◆ What you should do ◆
Start the copy at the line containing "Click the 检查列表生成器 feature icon" and run it through the last line of the records. Repeat each line exactly; omit pictures.

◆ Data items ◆
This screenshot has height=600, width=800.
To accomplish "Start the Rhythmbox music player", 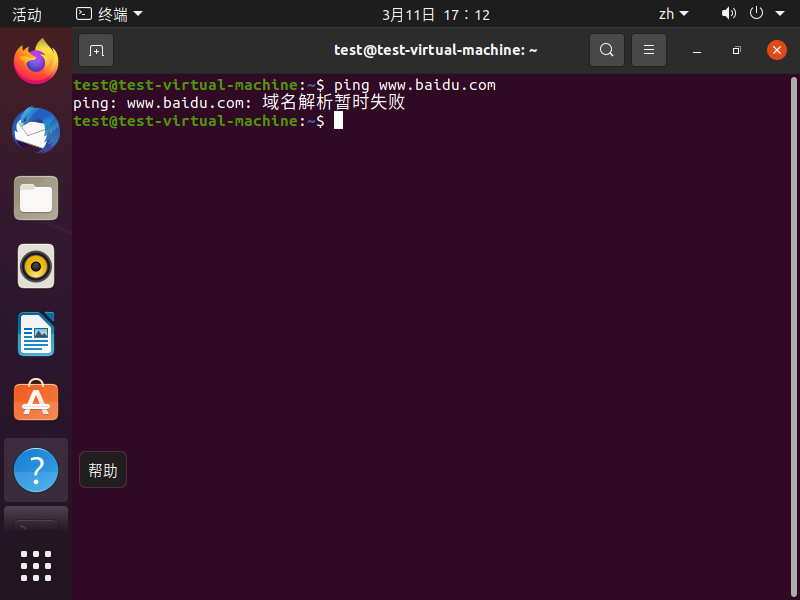I will coord(36,266).
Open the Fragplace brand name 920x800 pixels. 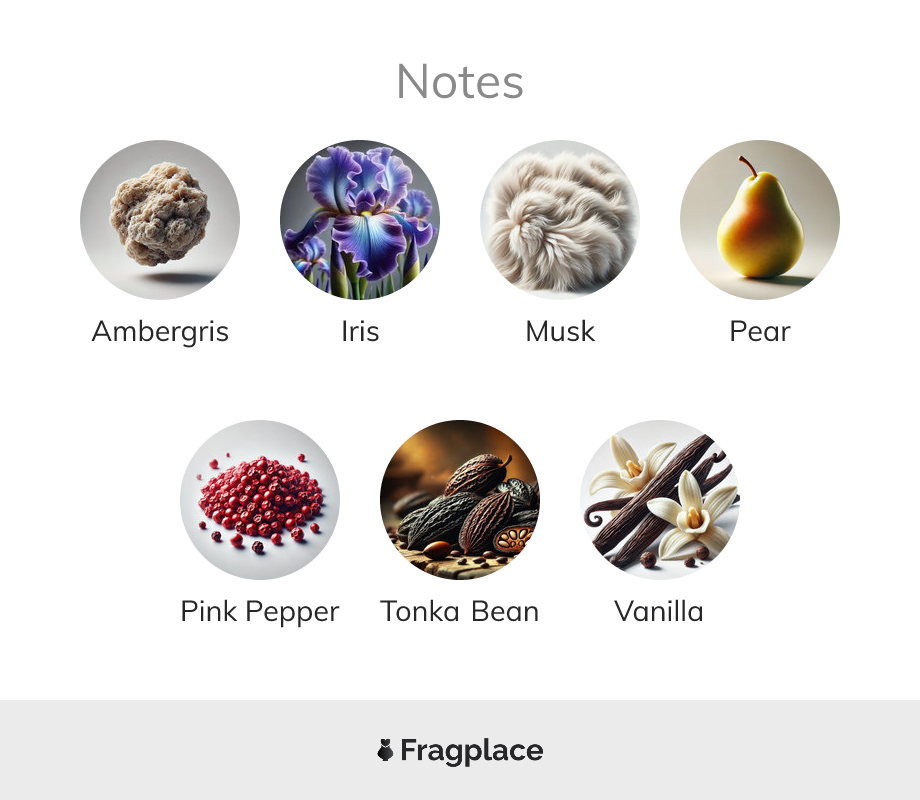[x=472, y=751]
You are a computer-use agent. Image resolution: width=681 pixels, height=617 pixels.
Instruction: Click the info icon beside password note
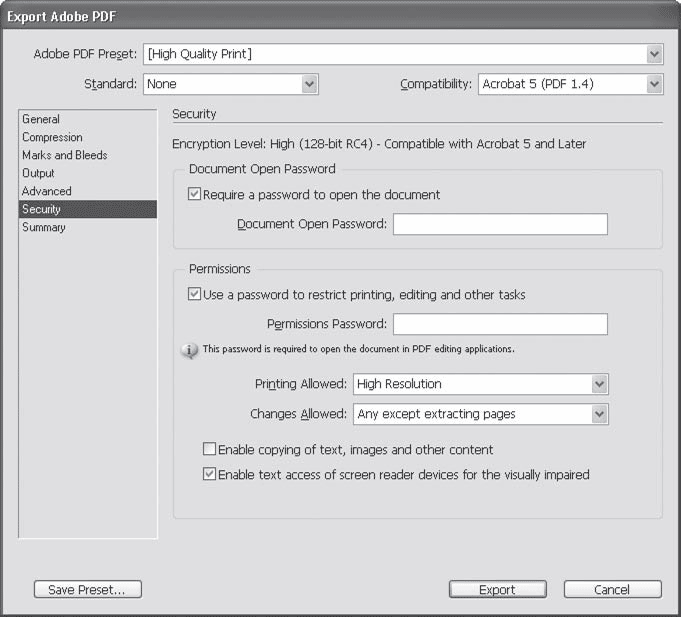[x=189, y=350]
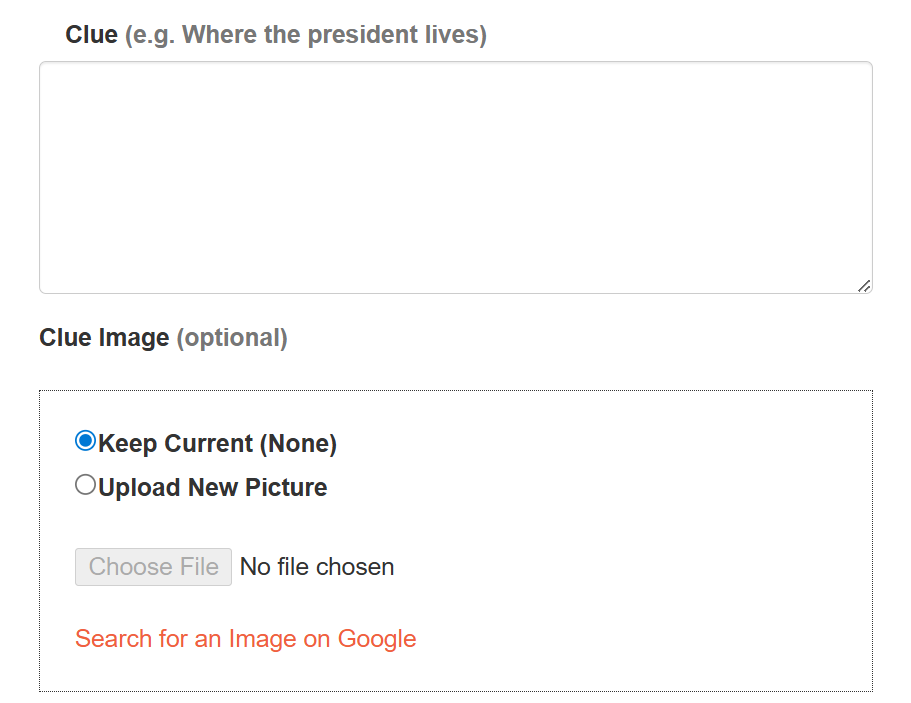Screen dimensions: 911x703
Task: Click the word Google in the orange link
Action: pyautogui.click(x=377, y=639)
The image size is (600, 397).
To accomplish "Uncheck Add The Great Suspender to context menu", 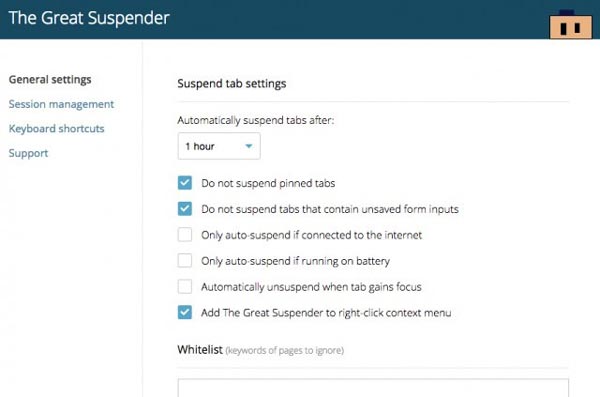I will (x=185, y=312).
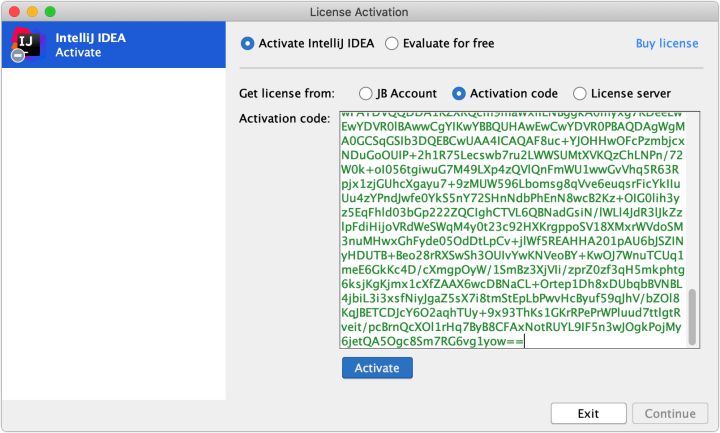Open the Buy license link

pos(667,44)
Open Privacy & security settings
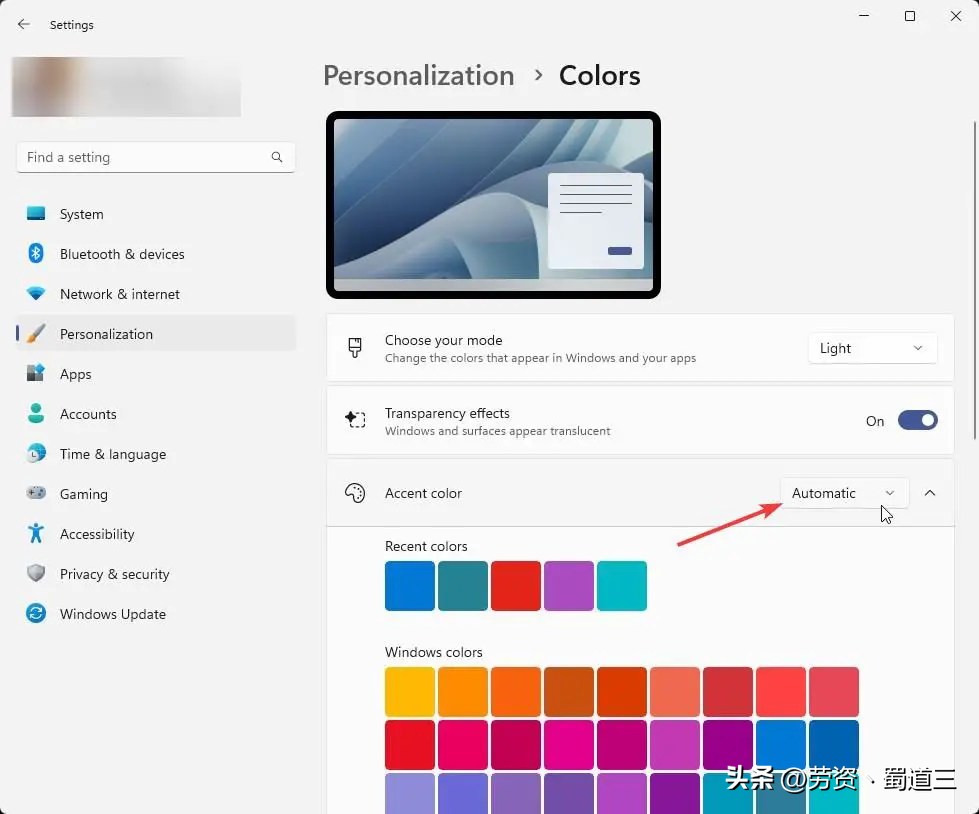Screen dimensions: 979x814 click(114, 574)
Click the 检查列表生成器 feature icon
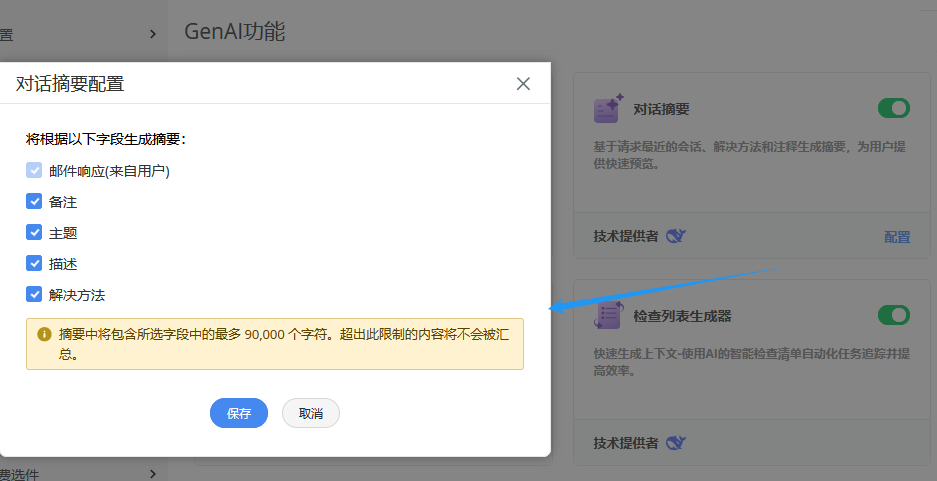This screenshot has height=481, width=937. click(x=608, y=316)
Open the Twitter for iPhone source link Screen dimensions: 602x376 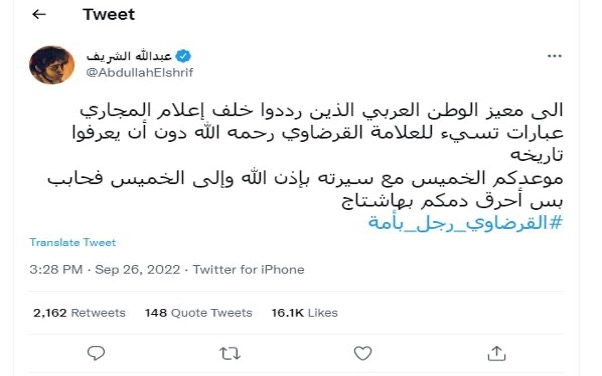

◆ Reply ◆
Click the 检查列表生成器 feature icon
This screenshot has height=481, width=937. click(x=608, y=316)
Open the Twitter for iPhone source link Screen dimensions: 602x376 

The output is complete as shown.